Of course, few people will relish contemplating their own death, but then the thought of grieving relatives being left to deal with a minefield of legal and tax issues is hardly comforting either. Here's what you need to know before you put pen to paper:

Do I really need a will?

Yes. It is a common misconception that wills are for the rich, or those with complex financial arrangements. The reality is that anyone dying without having recorded a will is deemed to have died 'intestate', which will then require that their estate is dealt with according to a rigid set of Intestacy Laws. This can give rise to a whole host of problems for the grieving family.

For one thing, anyone dying intestate gives up the right to appoint someone they trust to oversee the 'execution' of the will (the executor). Instead an executor will be chosen on their behalf - not necessarily the person they would have chosen themselves.

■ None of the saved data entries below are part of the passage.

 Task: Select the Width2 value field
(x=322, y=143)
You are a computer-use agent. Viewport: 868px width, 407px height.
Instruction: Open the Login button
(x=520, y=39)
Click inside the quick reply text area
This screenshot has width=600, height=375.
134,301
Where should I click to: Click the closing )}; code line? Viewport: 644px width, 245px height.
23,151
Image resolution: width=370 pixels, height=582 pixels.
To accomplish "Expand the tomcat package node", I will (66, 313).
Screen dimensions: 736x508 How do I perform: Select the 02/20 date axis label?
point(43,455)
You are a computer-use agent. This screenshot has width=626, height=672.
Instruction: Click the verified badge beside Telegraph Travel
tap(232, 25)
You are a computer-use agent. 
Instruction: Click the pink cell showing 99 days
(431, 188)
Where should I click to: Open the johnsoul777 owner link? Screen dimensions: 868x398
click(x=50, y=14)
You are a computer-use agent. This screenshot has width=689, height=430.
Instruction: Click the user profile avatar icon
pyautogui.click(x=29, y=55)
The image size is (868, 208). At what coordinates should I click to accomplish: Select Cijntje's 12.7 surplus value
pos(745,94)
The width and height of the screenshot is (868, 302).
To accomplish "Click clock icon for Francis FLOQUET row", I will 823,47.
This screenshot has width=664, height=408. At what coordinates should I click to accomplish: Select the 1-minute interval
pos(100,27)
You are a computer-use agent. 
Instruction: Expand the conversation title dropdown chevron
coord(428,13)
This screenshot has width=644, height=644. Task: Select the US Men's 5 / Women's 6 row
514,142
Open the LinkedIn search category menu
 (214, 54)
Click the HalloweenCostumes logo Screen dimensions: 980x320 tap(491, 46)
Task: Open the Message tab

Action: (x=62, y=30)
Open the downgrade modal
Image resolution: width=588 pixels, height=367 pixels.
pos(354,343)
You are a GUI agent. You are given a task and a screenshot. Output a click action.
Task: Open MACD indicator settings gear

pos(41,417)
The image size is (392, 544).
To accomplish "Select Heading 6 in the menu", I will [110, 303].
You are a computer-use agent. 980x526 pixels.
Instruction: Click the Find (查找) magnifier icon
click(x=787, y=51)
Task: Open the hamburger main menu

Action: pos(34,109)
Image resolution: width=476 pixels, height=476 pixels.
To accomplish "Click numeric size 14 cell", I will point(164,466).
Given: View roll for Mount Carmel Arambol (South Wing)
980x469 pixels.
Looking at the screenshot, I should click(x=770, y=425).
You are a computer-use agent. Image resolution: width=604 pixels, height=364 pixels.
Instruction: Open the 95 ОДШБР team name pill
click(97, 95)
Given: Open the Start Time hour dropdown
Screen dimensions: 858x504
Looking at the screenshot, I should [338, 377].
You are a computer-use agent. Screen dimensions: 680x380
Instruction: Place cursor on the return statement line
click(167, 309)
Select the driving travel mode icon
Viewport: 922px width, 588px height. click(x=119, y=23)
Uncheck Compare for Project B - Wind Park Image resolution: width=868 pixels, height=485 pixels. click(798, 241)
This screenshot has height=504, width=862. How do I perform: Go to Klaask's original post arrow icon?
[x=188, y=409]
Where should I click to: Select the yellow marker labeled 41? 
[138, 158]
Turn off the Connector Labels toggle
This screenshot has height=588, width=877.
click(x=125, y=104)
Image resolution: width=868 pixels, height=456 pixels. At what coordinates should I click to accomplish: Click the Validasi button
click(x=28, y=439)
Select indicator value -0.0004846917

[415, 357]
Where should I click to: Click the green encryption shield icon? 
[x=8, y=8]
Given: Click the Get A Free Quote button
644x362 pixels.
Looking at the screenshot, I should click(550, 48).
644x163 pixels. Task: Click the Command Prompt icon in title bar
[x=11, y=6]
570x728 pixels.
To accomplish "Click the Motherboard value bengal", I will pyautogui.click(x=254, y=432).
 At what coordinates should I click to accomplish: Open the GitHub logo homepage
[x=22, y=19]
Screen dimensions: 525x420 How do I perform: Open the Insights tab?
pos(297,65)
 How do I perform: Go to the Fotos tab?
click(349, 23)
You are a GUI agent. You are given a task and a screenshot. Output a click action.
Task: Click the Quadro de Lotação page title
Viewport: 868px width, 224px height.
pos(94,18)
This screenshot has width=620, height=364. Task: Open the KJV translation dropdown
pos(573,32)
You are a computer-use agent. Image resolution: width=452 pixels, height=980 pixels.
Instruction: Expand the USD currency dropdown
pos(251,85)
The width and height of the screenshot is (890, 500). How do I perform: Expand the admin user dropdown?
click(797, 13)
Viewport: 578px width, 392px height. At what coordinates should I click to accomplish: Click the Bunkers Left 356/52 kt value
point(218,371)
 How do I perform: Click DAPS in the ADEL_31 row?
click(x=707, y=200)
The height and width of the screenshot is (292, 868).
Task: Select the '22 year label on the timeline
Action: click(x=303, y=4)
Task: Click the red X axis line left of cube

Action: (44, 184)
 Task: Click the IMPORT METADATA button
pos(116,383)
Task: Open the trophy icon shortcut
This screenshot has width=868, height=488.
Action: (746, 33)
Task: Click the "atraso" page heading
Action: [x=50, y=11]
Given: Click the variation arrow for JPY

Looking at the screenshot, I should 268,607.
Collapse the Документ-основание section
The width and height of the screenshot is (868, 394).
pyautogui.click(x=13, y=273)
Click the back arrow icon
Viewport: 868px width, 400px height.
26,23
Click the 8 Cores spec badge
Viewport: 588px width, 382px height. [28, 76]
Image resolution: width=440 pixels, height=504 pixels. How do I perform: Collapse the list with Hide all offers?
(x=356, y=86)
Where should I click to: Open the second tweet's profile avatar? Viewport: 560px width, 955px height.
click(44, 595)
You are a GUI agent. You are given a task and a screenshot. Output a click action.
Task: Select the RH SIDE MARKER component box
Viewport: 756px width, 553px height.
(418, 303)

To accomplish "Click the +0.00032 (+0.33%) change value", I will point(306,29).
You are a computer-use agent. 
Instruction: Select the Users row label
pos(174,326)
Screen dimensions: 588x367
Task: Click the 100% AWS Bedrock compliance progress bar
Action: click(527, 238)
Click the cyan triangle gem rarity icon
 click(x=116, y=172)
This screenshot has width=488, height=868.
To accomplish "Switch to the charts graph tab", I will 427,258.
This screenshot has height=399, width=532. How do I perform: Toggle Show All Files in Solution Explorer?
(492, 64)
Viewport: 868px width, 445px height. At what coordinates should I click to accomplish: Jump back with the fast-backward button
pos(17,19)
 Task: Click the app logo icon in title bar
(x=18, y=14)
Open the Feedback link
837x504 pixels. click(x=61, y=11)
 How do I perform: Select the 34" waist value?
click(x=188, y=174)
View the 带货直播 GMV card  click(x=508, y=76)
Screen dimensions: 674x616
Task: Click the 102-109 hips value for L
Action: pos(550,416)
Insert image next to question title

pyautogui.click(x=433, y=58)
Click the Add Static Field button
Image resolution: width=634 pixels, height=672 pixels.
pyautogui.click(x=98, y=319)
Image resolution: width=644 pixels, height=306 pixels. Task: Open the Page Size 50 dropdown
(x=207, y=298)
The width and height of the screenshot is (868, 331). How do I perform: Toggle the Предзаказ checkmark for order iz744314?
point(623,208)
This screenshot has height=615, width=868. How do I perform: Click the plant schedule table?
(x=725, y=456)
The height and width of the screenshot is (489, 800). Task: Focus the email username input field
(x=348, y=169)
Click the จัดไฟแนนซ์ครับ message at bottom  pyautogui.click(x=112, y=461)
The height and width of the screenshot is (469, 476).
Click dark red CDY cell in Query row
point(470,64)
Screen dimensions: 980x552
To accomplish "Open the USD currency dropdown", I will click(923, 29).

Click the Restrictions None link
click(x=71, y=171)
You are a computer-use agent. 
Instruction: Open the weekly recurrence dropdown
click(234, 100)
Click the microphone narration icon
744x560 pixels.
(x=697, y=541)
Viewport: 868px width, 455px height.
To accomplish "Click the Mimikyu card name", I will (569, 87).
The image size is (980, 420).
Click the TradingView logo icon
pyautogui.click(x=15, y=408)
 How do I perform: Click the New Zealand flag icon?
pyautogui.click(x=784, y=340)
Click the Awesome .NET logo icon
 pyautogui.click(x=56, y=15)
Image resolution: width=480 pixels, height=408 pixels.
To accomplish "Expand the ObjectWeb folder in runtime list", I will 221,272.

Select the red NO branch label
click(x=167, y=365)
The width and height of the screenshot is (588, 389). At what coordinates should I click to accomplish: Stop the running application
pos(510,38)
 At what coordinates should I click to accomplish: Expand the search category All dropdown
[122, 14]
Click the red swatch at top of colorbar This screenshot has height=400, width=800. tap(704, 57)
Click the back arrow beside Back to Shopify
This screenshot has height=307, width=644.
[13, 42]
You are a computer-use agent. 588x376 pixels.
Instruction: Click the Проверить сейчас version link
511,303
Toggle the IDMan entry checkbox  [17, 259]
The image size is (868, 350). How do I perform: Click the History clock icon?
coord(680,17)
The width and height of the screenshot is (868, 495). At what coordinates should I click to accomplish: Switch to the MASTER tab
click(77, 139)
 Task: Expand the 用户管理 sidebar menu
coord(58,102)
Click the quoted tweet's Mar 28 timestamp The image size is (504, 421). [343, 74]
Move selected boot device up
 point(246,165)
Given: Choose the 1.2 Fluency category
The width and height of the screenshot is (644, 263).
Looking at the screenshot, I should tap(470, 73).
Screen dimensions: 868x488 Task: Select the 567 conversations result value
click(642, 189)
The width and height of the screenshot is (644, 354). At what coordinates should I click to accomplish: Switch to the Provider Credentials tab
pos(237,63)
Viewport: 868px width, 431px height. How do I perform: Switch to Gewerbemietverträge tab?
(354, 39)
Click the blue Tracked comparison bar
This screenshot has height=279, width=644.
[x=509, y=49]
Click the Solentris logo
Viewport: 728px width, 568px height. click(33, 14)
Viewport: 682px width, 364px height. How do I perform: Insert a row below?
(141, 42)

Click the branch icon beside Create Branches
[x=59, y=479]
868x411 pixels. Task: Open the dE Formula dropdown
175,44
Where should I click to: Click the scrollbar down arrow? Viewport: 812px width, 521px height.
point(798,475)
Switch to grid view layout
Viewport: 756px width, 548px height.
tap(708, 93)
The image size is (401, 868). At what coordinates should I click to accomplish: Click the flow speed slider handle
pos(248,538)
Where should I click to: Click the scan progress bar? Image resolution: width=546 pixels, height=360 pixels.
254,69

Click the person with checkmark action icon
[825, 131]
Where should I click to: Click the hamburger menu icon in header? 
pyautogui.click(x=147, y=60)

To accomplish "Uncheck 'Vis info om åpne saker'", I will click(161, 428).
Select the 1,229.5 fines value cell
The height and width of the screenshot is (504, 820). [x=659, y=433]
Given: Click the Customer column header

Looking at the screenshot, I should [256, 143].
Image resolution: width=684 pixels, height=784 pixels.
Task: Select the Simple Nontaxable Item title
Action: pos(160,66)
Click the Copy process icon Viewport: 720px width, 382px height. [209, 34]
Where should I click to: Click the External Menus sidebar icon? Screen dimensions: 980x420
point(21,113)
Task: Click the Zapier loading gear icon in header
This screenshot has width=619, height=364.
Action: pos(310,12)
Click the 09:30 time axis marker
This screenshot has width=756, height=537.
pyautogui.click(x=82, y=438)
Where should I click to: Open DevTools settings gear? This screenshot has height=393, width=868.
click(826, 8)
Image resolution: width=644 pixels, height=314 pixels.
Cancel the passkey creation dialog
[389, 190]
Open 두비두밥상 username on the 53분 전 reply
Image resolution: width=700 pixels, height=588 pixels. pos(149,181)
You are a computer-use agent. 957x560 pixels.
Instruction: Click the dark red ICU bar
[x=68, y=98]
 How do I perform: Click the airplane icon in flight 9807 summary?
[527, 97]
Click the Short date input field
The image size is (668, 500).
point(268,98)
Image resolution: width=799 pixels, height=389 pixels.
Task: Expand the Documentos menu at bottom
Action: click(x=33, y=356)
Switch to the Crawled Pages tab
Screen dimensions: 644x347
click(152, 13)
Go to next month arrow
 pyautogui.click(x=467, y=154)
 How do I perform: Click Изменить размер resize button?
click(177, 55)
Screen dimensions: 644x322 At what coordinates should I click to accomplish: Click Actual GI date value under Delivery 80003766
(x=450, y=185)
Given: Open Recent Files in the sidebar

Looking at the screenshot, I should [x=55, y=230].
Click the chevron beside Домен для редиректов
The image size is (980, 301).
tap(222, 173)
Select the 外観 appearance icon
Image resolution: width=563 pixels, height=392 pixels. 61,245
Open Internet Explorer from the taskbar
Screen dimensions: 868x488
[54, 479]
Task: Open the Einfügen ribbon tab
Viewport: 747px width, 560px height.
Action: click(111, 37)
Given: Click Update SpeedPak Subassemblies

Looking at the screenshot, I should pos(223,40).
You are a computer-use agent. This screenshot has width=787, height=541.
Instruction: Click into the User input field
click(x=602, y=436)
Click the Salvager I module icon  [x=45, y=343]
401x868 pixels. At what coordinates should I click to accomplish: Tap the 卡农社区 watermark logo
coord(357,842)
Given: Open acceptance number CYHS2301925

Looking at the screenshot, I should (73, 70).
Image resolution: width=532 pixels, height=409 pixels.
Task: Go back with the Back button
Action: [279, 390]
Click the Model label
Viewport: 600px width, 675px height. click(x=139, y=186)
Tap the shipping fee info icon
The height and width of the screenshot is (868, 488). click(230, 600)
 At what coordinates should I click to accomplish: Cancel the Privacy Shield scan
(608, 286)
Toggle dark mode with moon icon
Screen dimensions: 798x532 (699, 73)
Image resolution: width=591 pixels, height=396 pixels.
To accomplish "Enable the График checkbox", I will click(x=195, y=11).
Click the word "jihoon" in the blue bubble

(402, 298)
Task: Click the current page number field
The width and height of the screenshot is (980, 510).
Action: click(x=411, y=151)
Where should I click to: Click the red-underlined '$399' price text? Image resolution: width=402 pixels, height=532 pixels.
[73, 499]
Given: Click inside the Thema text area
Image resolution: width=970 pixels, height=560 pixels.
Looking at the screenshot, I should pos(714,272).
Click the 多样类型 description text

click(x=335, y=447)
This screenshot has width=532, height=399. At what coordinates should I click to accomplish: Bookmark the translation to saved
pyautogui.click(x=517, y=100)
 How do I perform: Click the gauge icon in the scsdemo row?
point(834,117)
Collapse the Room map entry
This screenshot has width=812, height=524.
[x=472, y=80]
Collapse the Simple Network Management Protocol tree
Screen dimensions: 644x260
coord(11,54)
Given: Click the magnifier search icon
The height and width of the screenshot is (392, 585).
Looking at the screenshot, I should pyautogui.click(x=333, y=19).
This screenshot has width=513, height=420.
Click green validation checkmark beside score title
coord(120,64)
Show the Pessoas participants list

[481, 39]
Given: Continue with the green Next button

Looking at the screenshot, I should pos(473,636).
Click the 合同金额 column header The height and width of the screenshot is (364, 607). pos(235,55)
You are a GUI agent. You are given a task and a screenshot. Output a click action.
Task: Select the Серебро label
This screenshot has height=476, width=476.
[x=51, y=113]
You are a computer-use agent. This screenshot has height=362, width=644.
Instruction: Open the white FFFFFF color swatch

Secondly, the law sets out exactly how the deceased's estate should be disbursed - with only the first 325,000 being tax-free. This often has disastrous consequences - there are plenty of examples of families having to leave the family home because they are faced with an enormous tax bill. For non-married cohabiters the issue is even worse, since there is no tax relief at all in this situation.

Can I write my own will?

Yes, there are plenty of DIY kits available, both online and in stationary stores. However, remember that a poorly drafted or incorrectly witnessed will cause more problems than it solves - solicitors make more money sorting out poorly drafted wills than they do from drafting them in the first place. DIY wills should be approached with caution - paying a solicitor may seem like a waste of money, but what price can you put on peace of mind?

How do I go about finding a solicitor and what would the cost be?

First of all, it's vital that you work with a solicitor you can trust. Ideally you should work with one you have used before, or who is recommended by friends and family. If that is not possible, you should contact The Law Society, which represents and regulates solicitors, or visit the Law Society website.

If you want to know what you have the right to expect from a solicitor, in terms of their treatment of you and the service they provide, take a look at the rules and principles of professional conduct for solicitors in the Solicitors' Code of Conduct 2007.

The cost of using a solicitor to prepare a will varies from firm to firm, but for a simple will you should expect to pay somewhere between 70 and 100. More complex wills obviously cost more to prepare.

Who should I choose as executor?

Being an executor is a complex and demanding role, often involving large sums of money. First and foremost, choose someone you trust absolutely, but it is also important to check that they are willing to take on the responsibility. It is also sensible to choose a substitute executor, especially if you name your partner as primary executor. This will ensure that you have a fall-back position, for instance if you and your partner were to die at the same time.

How do I protect my children?

If you have children under the age of 18, it is prudent to appoint a guardian to look after them after your death. If you fail to do so and are their last living parent, a guardian will be appointed by the courts. This is also an important issue for unmarried parents, since guardianship does not necessarily pass to the remaining parent automatically.

Should I set up a trust?

A trust is an arrangement that allows you to transfer your estate to someone you trust whilst you are still alive. They will then be charged with passing your estate on to your beneficiaries when you die. Using a trust ensures that your money and possessions do not go through the system of probate that governs the execution of a will.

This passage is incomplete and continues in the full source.